TASK DETAILS
Edit the entries below so that "hamburger" becomes "three-line", keeping every other part the same.

SUPPLIED DATA

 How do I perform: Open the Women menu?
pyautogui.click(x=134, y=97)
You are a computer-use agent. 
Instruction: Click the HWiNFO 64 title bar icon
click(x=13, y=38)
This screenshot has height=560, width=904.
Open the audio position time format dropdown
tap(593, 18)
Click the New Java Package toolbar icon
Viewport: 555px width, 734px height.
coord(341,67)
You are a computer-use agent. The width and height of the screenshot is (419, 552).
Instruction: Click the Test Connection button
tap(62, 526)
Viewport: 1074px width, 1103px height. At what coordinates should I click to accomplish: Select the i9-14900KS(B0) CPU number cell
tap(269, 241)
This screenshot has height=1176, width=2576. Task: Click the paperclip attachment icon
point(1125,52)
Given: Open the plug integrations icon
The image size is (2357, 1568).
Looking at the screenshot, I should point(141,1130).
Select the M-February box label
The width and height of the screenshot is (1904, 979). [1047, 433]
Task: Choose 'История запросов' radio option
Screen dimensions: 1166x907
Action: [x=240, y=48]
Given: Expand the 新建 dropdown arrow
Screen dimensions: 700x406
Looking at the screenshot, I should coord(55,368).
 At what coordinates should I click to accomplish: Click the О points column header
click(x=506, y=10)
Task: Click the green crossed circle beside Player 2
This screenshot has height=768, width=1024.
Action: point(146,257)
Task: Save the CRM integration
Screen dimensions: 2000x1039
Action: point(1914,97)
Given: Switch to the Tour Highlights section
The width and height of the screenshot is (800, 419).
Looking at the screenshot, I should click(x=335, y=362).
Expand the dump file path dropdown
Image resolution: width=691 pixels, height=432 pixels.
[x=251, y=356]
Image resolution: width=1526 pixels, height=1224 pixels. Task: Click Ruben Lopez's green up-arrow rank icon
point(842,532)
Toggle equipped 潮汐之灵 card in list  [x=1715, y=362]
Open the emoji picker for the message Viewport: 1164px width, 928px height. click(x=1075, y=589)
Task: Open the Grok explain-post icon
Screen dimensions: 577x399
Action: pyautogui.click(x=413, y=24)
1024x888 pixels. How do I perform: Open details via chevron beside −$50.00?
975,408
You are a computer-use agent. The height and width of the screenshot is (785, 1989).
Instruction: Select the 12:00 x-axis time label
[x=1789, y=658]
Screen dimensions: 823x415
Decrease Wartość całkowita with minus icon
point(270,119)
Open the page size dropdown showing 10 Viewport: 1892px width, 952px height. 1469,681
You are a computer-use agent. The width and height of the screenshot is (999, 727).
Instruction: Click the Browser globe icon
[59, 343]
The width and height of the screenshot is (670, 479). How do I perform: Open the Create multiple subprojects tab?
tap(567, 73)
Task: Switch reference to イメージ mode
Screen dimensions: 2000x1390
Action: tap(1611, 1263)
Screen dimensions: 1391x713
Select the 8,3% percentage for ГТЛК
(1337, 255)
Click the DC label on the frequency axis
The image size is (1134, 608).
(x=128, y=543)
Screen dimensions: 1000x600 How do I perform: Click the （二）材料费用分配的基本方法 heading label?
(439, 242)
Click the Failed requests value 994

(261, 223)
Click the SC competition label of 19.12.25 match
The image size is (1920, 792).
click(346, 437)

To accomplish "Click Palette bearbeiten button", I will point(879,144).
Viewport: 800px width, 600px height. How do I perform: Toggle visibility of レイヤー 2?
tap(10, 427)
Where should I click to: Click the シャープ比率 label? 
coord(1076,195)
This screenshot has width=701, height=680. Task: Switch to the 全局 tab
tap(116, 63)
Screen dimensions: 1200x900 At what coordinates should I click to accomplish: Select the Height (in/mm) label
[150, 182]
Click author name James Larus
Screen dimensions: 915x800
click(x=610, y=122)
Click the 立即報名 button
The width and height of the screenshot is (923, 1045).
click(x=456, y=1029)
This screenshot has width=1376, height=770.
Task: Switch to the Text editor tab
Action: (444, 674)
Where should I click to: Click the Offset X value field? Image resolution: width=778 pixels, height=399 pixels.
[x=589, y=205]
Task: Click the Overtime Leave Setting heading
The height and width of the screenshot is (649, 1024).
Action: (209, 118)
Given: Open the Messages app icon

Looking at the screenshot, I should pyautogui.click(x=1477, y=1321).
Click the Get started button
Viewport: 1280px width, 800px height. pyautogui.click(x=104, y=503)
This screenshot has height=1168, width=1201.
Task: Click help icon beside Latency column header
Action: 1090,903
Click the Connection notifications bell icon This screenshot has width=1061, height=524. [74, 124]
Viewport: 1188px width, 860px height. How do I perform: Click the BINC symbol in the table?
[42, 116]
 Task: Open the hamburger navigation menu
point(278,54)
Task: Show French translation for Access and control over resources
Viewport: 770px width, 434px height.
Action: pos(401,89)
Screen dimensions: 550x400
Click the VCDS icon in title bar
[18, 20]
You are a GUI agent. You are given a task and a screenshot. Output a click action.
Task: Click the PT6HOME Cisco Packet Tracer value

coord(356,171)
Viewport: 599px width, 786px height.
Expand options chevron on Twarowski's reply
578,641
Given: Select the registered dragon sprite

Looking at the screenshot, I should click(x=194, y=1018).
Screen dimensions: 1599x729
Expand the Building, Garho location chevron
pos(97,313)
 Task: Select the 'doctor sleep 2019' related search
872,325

EXPECTED OUTPUT
 How do I perform: Open the Women menu?
pyautogui.click(x=134, y=97)
You are a computer-use agent. 
Instruction: Click the HWiNFO 64 title bar icon
click(x=13, y=38)
This screenshot has height=560, width=904.
Open the audio position time format dropdown
tap(593, 18)
Click the New Java Package toolbar icon
Viewport: 555px width, 734px height.
coord(341,67)
You are a computer-use agent. The width and height of the screenshot is (419, 552).
Instruction: Click the Test Connection button
tap(62, 526)
Viewport: 1074px width, 1103px height. At what coordinates should I click to accomplish: Select the i9-14900KS(B0) CPU number cell
tap(269, 241)
This screenshot has height=1176, width=2576. Task: Click the paperclip attachment icon
point(1125,52)
Given: Open the plug integrations icon
The image size is (2357, 1568).
Looking at the screenshot, I should point(141,1130).
Select the M-February box label
The width and height of the screenshot is (1904, 979). [1047, 433]
Task: Choose 'История запросов' radio option
Screen dimensions: 1166x907
Action: [x=240, y=48]
Given: Expand the 新建 dropdown arrow
Screen dimensions: 700x406
Looking at the screenshot, I should coord(55,368).
 At what coordinates should I click to accomplish: Click the О points column header
click(x=506, y=10)
Task: Click the green crossed circle beside Player 2
This screenshot has height=768, width=1024.
Action: point(146,257)
Task: Save the CRM integration
Screen dimensions: 2000x1039
Action: point(1914,97)
Given: Switch to the Tour Highlights section
The width and height of the screenshot is (800, 419).
Looking at the screenshot, I should click(x=335, y=362).
Expand the dump file path dropdown
Image resolution: width=691 pixels, height=432 pixels.
[x=251, y=356]
Image resolution: width=1526 pixels, height=1224 pixels. Task: Click Ruben Lopez's green up-arrow rank icon
point(842,532)
Toggle equipped 潮汐之灵 card in list  [x=1715, y=362]
Open the emoji picker for the message Viewport: 1164px width, 928px height. click(x=1075, y=589)
Task: Open the Grok explain-post icon
Screen dimensions: 577x399
Action: pyautogui.click(x=413, y=24)
1024x888 pixels. How do I perform: Open details via chevron beside −$50.00?
975,408
You are a computer-use agent. The height and width of the screenshot is (785, 1989).
Instruction: Select the 12:00 x-axis time label
[x=1789, y=658]
Screen dimensions: 823x415
Decrease Wartość całkowita with minus icon
point(270,119)
Open the page size dropdown showing 10 Viewport: 1892px width, 952px height. 1469,681
You are a computer-use agent. The width and height of the screenshot is (999, 727).
Instruction: Click the Browser globe icon
[59, 343]
The width and height of the screenshot is (670, 479). How do I perform: Open the Create multiple subprojects tab?
tap(567, 73)
Task: Switch reference to イメージ mode
Screen dimensions: 2000x1390
Action: tap(1611, 1263)
Screen dimensions: 1391x713
Select the 8,3% percentage for ГТЛК
(1337, 255)
Click the DC label on the frequency axis
The image size is (1134, 608).
(x=128, y=543)
Screen dimensions: 1000x600 How do I perform: Click the （二）材料费用分配的基本方法 heading label?
(439, 242)
Click the Failed requests value 994

(261, 223)
Click the SC competition label of 19.12.25 match
The image size is (1920, 792).
click(346, 437)

To accomplish "Click Palette bearbeiten button", I will point(879,144).
Viewport: 800px width, 600px height. How do I perform: Toggle visibility of レイヤー 2?
tap(10, 427)
Where should I click to: Click the シャープ比率 label? 
coord(1076,195)
This screenshot has width=701, height=680. Task: Switch to the 全局 tab
tap(116, 63)
Screen dimensions: 1200x900 At what coordinates should I click to accomplish: Select the Height (in/mm) label
[150, 182]
Click author name James Larus
Screen dimensions: 915x800
click(x=610, y=122)
Click the 立即報名 button
The width and height of the screenshot is (923, 1045).
click(x=456, y=1029)
This screenshot has width=1376, height=770.
Task: Switch to the Text editor tab
Action: (444, 674)
Where should I click to: Click the Offset X value field? Image resolution: width=778 pixels, height=399 pixels.
[x=589, y=205]
Task: Click the Overtime Leave Setting heading
The height and width of the screenshot is (649, 1024).
Action: (209, 118)
Given: Open the Messages app icon

Looking at the screenshot, I should pyautogui.click(x=1477, y=1321).
Click the Get started button
Viewport: 1280px width, 800px height. pyautogui.click(x=104, y=503)
This screenshot has height=1168, width=1201.
Task: Click help icon beside Latency column header
Action: 1090,903
Click the Connection notifications bell icon This screenshot has width=1061, height=524. [74, 124]
Viewport: 1188px width, 860px height. How do I perform: Click the BINC symbol in the table?
[42, 116]
 Task: Open the three-line navigation menu
point(278,54)
Task: Show French translation for Access and control over resources
Viewport: 770px width, 434px height.
Action: pos(401,89)
Screen dimensions: 550x400
Click the VCDS icon in title bar
[18, 20]
You are a GUI agent. You are given a task and a screenshot. Output a click action.
Task: Click the PT6HOME Cisco Packet Tracer value

coord(356,171)
Viewport: 599px width, 786px height.
Expand options chevron on Twarowski's reply
578,641
Given: Select the registered dragon sprite

Looking at the screenshot, I should click(x=194, y=1018).
Screen dimensions: 1599x729
Expand the Building, Garho location chevron
pos(97,313)
 Task: Select the 'doctor sleep 2019' related search
872,325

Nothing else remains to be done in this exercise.